Step 3.1: Activate the Dev Agent

bmad activate dev

Step 3.2: Scaffold the Directory Structure

First, create the folder structure for your new pack.

mkdir -p expansion-packs/bmad-your-new-pack/{agents,agent-teams,checklists,data,tasks,templates,workflows}

Step 3.3: Create Each Component

Use the dev agent to generate the content for each file defined in your architecture.yaml.

Your Goal: For each component, instruct the dev agent to create the file.

Example Interaction (Creating an Agent):

You: "Create a new agent file named 'copywriter.md' in the 'agents' folder. The agent's purpose is to write compelling marketing copy based on a brief."
Dev Agent: "Understood. Here is the draft for 'copywriter.md'. Please review the prompt and let me know if it meets the requirements."

Repeat this process for all agents, tasks, workflows, templates, and checklists. The dev agent should write the YAML and Markdown files for you.

Phase 4: Testing & Refinement (Using the QA Agent)

Once the files are created, you need to test them. We'll use the QA (qa) agent.

Step 4.1: Activate the QA Agent

bmad activate qa

Step 4.2: Run Through a Workflow

Choose one of the workflows you created and try to execute it with the BMAD system.

Your Goal: Follow the workflow from start to finish, using the new agents and tasks.

Example Interaction:

You: "I am starting the 'blog-post-workflow'. The first step is to use the 'seo-analyst' agent to run the 'analyze-keywords' task."
QA Agent: "Acknowledged. Please provide the inputs for the 'analyze-keywords' task. I will be monitoring the output against the expected results defined in our test plan."

As you go, the qa agent will help you identify bugs, inconsistencies, or areas for improvement in your prompts, templates, and agent instructions.

Phase 5: Documentation & Packaging

The final step is to create the user-facing documentation and configuration.

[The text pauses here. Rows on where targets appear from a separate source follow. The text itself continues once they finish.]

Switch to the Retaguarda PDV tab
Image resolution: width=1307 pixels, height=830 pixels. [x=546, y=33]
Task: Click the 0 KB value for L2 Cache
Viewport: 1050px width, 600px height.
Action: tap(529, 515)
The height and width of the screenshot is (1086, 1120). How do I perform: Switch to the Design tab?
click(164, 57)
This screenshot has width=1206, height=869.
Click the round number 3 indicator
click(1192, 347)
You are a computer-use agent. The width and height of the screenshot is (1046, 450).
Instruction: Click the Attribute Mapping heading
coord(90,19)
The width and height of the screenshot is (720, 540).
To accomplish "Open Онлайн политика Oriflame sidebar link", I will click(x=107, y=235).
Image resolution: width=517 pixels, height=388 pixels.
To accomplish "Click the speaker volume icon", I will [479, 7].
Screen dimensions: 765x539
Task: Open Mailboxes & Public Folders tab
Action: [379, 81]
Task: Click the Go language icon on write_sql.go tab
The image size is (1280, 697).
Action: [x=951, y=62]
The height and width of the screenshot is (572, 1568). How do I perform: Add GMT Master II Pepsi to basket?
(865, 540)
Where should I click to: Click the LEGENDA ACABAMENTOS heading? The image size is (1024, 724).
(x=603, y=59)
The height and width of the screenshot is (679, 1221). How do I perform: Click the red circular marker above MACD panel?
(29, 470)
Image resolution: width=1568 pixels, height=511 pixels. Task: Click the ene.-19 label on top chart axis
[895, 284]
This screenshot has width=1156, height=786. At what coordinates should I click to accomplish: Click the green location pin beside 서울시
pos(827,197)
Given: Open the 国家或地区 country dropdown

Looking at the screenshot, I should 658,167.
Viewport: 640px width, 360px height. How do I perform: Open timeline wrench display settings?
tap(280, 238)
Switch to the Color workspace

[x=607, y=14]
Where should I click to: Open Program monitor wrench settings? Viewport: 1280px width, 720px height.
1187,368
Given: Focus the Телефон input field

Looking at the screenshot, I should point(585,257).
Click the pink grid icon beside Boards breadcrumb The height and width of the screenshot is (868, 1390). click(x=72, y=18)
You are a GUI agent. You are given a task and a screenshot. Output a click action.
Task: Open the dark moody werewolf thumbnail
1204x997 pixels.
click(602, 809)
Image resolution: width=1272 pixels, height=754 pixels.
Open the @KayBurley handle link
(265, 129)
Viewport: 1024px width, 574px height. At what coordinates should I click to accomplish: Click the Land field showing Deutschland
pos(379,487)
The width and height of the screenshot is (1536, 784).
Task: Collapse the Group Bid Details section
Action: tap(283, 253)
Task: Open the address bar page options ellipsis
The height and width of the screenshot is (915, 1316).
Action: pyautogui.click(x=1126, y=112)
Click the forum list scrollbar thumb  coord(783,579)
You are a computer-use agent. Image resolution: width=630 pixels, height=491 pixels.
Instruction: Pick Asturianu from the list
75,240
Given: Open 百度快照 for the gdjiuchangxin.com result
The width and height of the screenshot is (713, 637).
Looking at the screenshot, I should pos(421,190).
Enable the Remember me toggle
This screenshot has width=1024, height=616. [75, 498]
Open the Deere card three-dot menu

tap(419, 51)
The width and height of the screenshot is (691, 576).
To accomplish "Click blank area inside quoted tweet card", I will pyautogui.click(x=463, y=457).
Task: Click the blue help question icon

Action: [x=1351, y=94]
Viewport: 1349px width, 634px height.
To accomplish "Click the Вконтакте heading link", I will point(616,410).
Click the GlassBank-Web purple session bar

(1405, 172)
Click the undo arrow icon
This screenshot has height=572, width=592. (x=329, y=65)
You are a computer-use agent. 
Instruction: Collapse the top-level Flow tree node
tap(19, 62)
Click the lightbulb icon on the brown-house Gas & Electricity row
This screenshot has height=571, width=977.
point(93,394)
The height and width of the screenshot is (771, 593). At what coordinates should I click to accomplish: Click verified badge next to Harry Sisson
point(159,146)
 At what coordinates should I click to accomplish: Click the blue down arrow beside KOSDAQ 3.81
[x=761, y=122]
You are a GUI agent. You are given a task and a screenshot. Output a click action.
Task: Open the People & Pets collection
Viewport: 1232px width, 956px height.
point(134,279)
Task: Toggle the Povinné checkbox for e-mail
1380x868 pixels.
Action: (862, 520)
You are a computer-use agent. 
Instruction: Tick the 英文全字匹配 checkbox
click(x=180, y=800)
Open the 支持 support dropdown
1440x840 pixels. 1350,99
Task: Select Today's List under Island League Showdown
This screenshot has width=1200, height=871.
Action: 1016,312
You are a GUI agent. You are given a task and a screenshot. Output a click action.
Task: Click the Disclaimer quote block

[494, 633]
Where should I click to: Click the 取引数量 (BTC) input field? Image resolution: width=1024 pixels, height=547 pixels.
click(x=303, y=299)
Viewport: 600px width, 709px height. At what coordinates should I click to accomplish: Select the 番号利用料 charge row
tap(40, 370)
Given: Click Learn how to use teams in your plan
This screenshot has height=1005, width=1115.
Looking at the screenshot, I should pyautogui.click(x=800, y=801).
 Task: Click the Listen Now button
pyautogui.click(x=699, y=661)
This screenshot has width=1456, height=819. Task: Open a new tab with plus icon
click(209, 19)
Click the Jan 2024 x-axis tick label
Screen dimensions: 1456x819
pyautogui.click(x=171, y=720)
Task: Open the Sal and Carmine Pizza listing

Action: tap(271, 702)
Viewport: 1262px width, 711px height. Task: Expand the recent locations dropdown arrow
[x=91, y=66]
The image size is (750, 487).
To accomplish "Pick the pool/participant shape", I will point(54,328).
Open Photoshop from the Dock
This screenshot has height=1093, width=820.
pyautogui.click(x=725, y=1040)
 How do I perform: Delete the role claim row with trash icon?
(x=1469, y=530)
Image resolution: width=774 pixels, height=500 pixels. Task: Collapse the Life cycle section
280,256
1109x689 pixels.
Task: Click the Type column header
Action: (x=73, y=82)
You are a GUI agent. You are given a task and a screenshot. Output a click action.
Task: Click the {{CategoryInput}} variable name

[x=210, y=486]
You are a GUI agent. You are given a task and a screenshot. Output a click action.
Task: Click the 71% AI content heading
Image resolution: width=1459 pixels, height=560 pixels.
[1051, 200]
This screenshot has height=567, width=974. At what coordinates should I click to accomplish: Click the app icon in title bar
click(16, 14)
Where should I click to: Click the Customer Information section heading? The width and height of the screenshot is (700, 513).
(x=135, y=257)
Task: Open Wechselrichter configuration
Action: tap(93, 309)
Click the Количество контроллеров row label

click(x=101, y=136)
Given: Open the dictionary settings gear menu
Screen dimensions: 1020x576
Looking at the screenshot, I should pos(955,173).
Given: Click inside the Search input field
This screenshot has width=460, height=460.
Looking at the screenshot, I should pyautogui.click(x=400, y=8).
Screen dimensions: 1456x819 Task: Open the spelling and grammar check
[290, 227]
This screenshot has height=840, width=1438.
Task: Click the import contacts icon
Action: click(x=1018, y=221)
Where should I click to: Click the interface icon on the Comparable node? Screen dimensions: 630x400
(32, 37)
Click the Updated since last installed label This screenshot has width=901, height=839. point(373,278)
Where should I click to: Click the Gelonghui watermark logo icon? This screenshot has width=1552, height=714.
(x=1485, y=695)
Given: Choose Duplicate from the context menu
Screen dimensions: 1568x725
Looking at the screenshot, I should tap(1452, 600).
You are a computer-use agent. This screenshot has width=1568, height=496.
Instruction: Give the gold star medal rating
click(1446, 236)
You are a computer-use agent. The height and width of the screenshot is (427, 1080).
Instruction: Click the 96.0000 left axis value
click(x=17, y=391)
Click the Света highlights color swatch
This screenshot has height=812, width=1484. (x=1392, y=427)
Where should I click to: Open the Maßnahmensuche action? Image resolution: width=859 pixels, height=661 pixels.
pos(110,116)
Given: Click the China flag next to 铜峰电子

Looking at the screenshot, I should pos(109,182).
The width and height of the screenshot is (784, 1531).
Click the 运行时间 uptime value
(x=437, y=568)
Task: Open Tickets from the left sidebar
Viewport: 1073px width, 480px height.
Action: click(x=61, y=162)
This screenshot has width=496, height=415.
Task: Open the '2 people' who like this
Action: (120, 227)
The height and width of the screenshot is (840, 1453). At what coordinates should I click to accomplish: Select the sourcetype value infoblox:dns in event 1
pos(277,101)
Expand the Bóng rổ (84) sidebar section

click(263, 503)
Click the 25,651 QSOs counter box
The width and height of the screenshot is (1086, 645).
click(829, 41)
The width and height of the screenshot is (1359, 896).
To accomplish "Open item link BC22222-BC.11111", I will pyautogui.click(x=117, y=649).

Step 5.1: Create config.yaml

Create a config.yaml file in the root of your expansion pack directory. Fill in the metadata:

name: bmad-your-new-pack
version: 0.1.0
short-title: Your New Pack
description: >-
  A brief but clear description of what your expansion pack does.  
author: Your Name
slashPrefix: bmad-ynp

Step 5.2: Write the README.md

This is the most important piece of documentation. It should include:

  • An overview of the pack.
  • A list of the included agents and workflows.
  • Installation and usage instructions.
  • Example use cases.

You can use the dev or po agent to help you write a clear and comprehensive README.md based on all the components you've built.


By following this guide, you have successfully used the BMAD method to define, design, build, test, and document a new, ready-to-use expansion pack.